After an absence of thirty-four years, Monteux was invited to conduct at the Metropolitan Opera in New York in 1953. The opera chosen was Faust, which he had conducted at his debut at the house in 1917.[120] The production had what Canarina calls "a stellar cast" headed by Jussi Björling, Victoria de los Ángeles, Nicola Rossi-Lemeni and Robert Merrill, but the critics, including Virgil Thomson and Irving Kolodin, reserved their highest praise for Monteux's conducting.[121] Between 1953 and 1956 Monteux returned to the Met for Pelléas et Mélisande, Carmen, Manon, Orfeo ed Euridice, The Tales of Hoffmann and Samson et Dalila.[122] The Met at that time typecast conductors according to their nationality,[n 12] and, as a Frenchman, Monteux was not offered any Italian operas.
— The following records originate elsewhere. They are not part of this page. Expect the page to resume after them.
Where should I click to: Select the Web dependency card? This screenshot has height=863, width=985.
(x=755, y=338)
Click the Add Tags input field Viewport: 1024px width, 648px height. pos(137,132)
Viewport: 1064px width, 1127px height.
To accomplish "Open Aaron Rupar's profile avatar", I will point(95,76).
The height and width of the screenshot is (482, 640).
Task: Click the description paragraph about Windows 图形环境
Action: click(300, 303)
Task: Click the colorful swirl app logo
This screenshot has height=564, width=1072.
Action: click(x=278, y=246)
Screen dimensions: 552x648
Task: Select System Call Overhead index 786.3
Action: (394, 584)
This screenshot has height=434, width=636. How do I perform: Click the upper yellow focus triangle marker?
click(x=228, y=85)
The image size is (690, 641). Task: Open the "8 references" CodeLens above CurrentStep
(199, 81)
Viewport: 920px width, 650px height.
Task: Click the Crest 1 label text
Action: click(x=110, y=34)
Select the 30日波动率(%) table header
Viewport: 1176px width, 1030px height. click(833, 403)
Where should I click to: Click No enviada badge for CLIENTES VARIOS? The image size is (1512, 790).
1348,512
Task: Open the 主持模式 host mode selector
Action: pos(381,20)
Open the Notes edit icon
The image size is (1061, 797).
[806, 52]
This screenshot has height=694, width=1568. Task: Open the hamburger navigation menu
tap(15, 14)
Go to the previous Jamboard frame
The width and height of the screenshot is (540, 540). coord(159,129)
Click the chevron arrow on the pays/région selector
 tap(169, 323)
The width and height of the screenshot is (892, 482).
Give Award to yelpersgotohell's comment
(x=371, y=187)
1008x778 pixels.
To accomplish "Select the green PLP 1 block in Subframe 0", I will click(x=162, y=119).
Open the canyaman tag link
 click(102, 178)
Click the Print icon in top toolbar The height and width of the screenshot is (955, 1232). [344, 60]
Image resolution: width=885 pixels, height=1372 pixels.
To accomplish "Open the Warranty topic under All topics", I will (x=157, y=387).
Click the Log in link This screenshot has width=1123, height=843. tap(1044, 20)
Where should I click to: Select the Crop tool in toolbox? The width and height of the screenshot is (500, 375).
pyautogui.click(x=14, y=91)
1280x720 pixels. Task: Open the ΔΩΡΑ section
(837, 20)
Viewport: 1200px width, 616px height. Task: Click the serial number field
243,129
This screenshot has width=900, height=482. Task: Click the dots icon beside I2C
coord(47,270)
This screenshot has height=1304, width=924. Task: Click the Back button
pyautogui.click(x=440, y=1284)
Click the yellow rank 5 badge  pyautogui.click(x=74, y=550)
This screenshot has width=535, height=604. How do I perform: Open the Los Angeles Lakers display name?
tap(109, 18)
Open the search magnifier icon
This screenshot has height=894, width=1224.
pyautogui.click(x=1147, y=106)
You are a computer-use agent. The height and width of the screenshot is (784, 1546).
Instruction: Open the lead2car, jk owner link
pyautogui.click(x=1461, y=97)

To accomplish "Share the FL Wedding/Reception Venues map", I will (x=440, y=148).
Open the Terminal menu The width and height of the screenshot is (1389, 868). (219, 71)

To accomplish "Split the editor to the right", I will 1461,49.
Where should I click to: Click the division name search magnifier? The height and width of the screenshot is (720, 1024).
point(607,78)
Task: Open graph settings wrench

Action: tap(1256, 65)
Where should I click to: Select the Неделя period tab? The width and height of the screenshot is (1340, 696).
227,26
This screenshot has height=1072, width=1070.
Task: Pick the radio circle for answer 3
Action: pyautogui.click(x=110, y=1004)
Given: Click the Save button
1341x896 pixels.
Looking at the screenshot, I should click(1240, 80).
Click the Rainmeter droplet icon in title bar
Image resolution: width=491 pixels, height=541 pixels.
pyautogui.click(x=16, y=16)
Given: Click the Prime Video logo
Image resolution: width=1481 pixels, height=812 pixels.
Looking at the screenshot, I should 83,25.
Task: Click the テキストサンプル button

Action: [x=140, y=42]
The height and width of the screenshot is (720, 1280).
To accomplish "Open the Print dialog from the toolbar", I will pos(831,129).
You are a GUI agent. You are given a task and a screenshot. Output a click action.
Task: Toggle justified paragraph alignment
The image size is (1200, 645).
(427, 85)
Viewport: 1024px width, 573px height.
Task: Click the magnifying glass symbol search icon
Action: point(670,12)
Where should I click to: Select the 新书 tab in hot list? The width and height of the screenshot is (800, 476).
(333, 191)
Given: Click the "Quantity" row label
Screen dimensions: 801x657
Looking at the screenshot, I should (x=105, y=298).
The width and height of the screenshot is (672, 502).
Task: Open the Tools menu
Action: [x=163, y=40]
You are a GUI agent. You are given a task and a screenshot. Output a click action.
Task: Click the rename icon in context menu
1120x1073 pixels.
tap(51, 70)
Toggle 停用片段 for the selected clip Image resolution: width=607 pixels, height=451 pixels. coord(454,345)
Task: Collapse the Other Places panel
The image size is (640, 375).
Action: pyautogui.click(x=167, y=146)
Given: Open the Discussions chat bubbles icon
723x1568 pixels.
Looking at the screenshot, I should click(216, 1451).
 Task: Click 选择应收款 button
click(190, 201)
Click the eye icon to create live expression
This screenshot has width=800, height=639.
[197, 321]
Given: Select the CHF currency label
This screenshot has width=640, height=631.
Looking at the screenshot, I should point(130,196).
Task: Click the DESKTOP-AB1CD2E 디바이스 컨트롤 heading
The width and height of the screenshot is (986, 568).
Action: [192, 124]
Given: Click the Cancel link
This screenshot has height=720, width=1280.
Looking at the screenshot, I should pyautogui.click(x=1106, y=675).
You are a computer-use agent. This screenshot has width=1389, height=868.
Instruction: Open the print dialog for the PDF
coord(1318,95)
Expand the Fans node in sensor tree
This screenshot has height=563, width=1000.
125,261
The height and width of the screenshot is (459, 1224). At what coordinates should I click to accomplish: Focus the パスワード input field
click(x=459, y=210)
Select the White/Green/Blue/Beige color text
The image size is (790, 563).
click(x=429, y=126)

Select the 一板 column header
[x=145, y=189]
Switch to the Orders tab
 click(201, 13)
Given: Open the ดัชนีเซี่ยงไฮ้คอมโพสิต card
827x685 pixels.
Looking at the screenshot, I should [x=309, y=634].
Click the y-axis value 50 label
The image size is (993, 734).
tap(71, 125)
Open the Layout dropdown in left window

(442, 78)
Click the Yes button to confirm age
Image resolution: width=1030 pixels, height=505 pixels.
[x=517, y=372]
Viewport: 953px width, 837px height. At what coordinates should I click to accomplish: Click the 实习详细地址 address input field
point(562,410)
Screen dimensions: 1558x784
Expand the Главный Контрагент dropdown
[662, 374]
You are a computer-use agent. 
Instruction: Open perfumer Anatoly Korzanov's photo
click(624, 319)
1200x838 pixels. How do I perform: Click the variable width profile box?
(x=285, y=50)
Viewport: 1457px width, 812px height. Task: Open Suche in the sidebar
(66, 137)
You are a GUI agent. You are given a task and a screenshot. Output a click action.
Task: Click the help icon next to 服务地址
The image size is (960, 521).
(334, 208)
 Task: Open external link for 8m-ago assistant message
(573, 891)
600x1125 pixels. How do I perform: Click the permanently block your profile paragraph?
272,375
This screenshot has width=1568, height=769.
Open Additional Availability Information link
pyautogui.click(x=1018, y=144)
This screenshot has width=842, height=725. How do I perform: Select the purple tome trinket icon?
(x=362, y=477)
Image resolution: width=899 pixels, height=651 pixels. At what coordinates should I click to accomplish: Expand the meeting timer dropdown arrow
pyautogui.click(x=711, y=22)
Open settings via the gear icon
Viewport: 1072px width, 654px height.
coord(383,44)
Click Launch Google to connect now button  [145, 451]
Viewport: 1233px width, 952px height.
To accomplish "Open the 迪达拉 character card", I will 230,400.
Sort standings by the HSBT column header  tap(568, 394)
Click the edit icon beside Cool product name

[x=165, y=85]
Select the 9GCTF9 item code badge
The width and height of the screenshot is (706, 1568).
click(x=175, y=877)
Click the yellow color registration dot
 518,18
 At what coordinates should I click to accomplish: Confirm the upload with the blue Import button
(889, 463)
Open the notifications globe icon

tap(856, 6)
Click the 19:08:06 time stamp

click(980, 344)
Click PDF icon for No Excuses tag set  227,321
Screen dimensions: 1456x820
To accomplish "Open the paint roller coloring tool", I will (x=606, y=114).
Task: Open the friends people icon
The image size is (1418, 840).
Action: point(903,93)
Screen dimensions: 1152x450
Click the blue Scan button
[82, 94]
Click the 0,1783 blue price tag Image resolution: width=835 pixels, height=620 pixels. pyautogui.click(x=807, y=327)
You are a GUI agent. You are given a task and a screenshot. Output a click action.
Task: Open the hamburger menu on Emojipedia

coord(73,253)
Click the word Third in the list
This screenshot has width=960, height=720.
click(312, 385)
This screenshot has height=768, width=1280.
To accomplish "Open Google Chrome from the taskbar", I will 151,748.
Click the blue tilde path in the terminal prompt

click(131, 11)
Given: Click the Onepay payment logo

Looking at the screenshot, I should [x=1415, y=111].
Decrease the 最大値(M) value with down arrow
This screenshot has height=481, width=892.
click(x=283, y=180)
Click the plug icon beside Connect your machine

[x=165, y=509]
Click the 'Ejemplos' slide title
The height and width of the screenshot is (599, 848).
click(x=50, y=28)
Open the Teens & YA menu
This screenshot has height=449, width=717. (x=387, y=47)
When his request to be engaged for La traviata in the 1956–57 season was refused he severed his ties with the house.[123]

London

Since his first visit to London with the Ballets Russes in 1911, Monteux had had a "love affair with London and with British musicians".[37] He had conducted for the fledgling BBC in an orchestral concert at Covent Garden in 1924,[124] where he conducted the first public performance of the BBC Wireless Orchestra,[125] and for the Royal Philharmonic Society at the Queen's Hall in the 1920s and 1930s.[126] In 1932 he was one of four conductors who took charge of the Hallé Orchestra in Manchester in the absence of its principal conductor; the other three substitutes were Sir Edward Elgar, Beecham and the young Barbirolli.[127] The Hallé players were immensely impressed with Monteux, and said that his orchestral technique and knowledge easily beat those of most other conductors.[74] In 1951 he conducted the BBC Symphony Orchestra in a concert of Mozart, Beethoven and Bartók in the new Royal Festival Hall,[128] and made further appearances with London orchestras during the rest of the 1950s. He would have made more but for Britain's strict quarantine laws, which prevented the Monteuxs from bringing their pet French poodle with them; Doris Monteux would not travel without the poodle, and Monteux would not travel without his wife.[129]

In Paris I used to think that any concert I conducted was a failure if it did not create a scandal; in Britain and America audiences are much more polite.

Pierre Monteux [65]

In June 1958 Monteux conducted the London Symphony Orchestra (LSO) in three concerts, described by the orchestra's historian Richard Morrison as "a sensation with players, press and public alike."[130] The first concert included Elgar's Enigma Variations, in which Cardus judged Monteux to be more faithful to Elgar's conception than English conductors generally were. Cardus added, "After the performance of the 'Enigma' Variations, the large audience cheered and clapped Monteux for several minutes. This applause, moreover, broke out just before the interval. English audiences are not as a rule inclined to waste time applauding at or during an interval: they usually have other things to do."[131] Monteux considered British concertgoers "the most attentive in the world", and British music critics "the most intelligent".[132] However, a disadvantage of conducting a London orchestra was having to perform at the Festival Hall, of which he shared with Beecham and other conductors an intense dislike: "from the conductor's rostrum it is impossible to hear the violins".[132]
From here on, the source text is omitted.